First-quarter earnings season is set to officially begin on Tuesday. This season should again reflect the economic weakness on Main Street-year-over-year earnings on the S&P 500 are expected to fall more than 34 percent.

For the first time in this earnings recession, every single sector of the S&P 500 is expected to show a year-over-year earnings decline. Perhaps more shocking is that seven out of ten sectors are expected to post double-digit earnings declines, with only Heath Care, Consumer Staples, and Utilities expected to limit the damage to the single digits.

Again, all is not lost. Low expectations are actually a positive for the stock market as opposed to Main Street. It may indeed be getting closer to the point where expectations are so low that companies are eventually able to exceed them, despite a brutal operating environment. In many respects stocks are likely to trade more on future earnings estimates rather than current results, which is logical, because 2009 should mark the trough of corporate earnings and investors should purchase companies for their future earnings not their past.

While there are some signs of what Federal Reserve Chairman Ben Bernanke termed green shoots of Spring in the economic recovery, there are no definitive signs of recovery in either the banking crisis or the economic downturn. Some economic data (housing sales and auto sales) have turned less negative, which is certainly welcome, but some portion of this so-called recovery is due to the fact that numerically it was difficult for the data to get much worse.

It is undoubtedly very positive that mortgage rates have fallen to a sub-5 percent level, which has spurred increased mortgage applications for both new purchases and refinancing. When combined with the decline in home pricing, these factors have conspired to drive housing affordability to extremely attractive levels. We find this tonic for the epicenter of the current crisis to be very heartening.
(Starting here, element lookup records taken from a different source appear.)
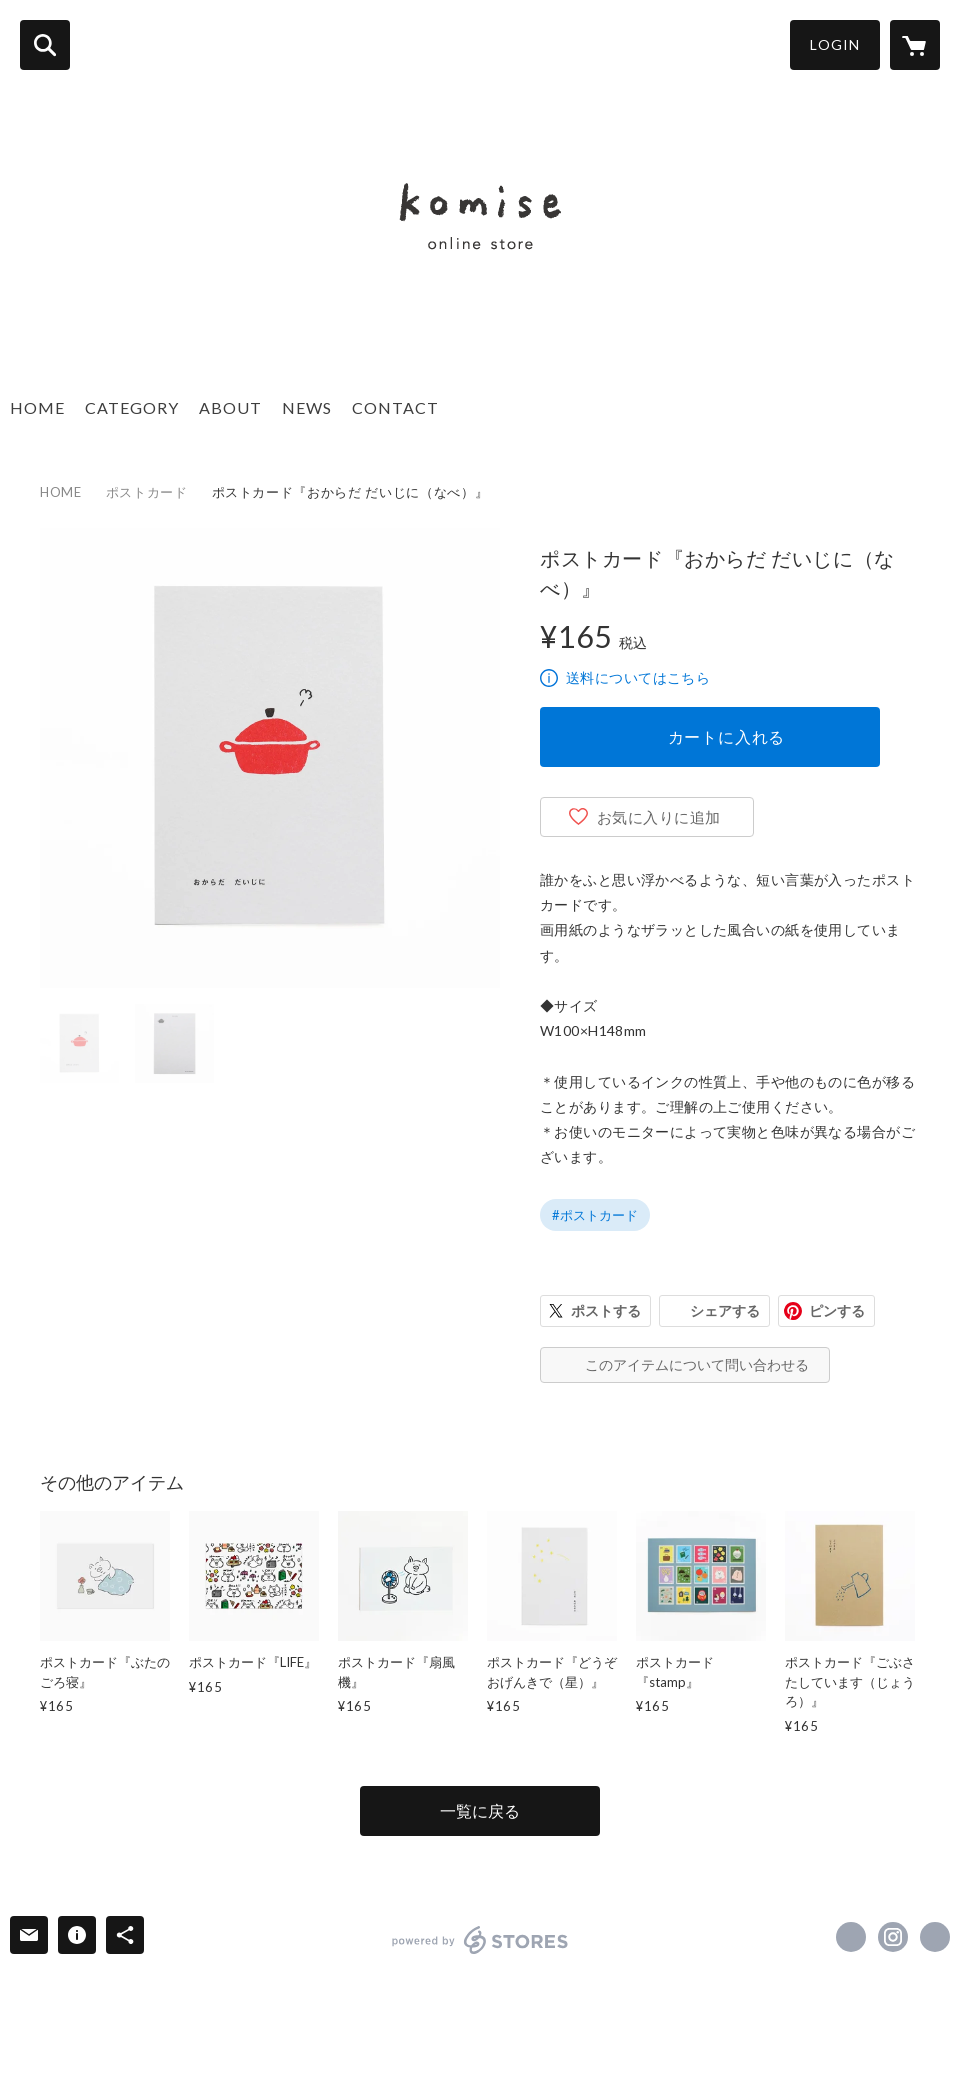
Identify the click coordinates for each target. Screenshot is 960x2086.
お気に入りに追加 (659, 817)
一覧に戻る (480, 1810)
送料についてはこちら (638, 677)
While some global economies have also seen some similar green shoots, we continue to view the economic risk of developed international economies to exceed that of the United States-in particular the Eurozone and Japan.

Certainly there are reasons to be buoyed by the economic data becoming less bad and the prospect of better days on Main Street, but there continues to be danger of another freeze that may prolong this winter economic season.
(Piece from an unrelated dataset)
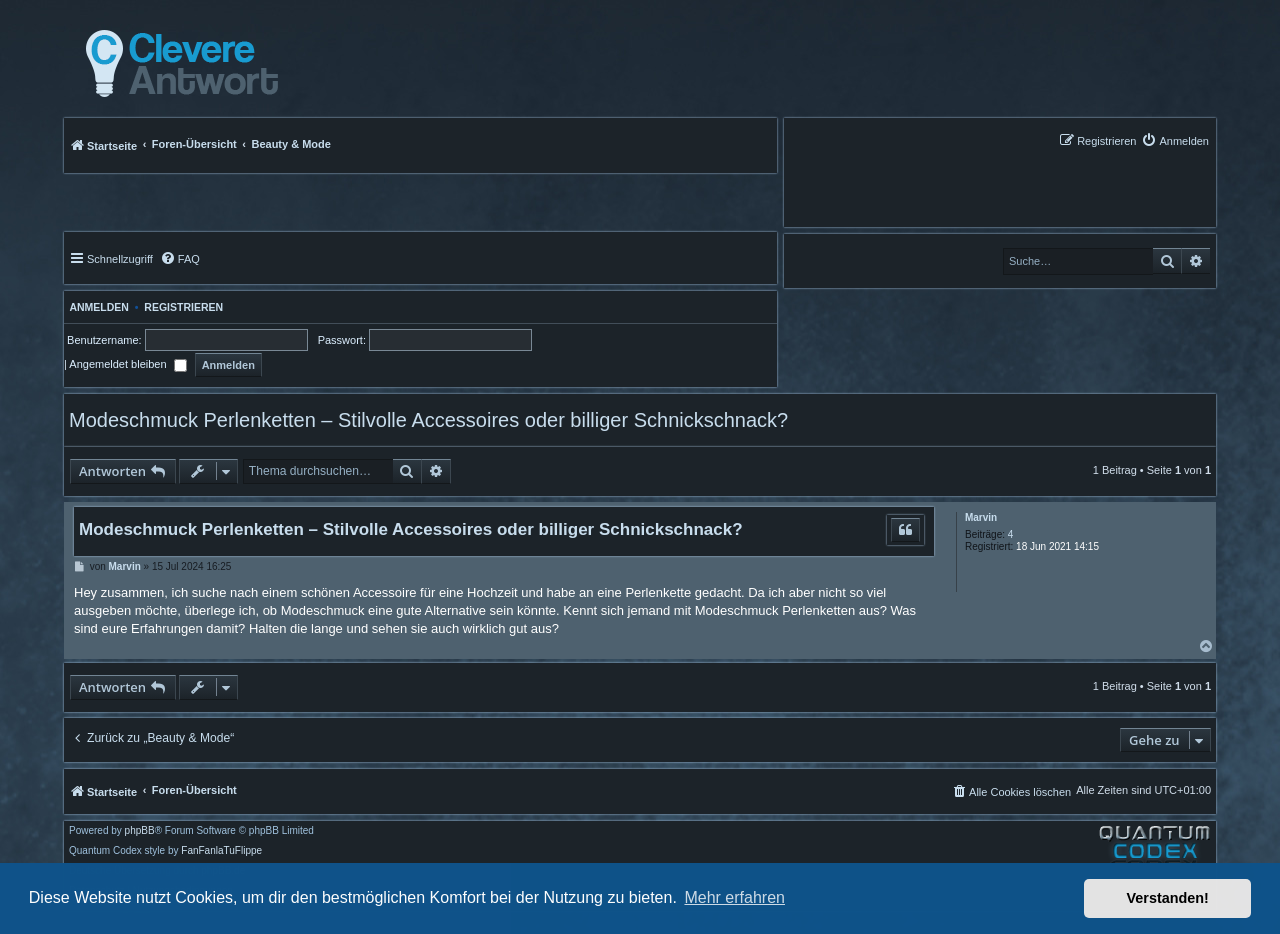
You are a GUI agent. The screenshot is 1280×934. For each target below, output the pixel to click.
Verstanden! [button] (1168, 898)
We believe that stocks provide an attractive risk versus reward for investors with a sufficient investment holding period and ability to withstand volatility. Equity prices move in advance of improvement in the economy and earnings. Historically, stocks have advanced before there were positive signs from the economy or corporate earnings. As with any leading indicator, stocks are apt to run too far in advance of reality and may be subject to pullback if the current signs of economic recovery prove unsustainable.

There are also numerous hurdles to clear in terms of the banking crisis, with the results of the bank stress tests and success of the plan to deal with legacy assets clogging the financial system. PNC's recommended allocation calls for a baseline allocation of stocks relative to bonds; a general recommendation of an overweight to U.S. large-cap stocks and an underweight to international stocks; and a preference for high-quality stocks.

Forecasting the bottom in stocks is a fool's errand, instead we would recommend that investors focus on what is in their control and knowable - their asset allocation considering their long-term goals, risk tolerance, investment holding period, expected liabilities, and cash flows.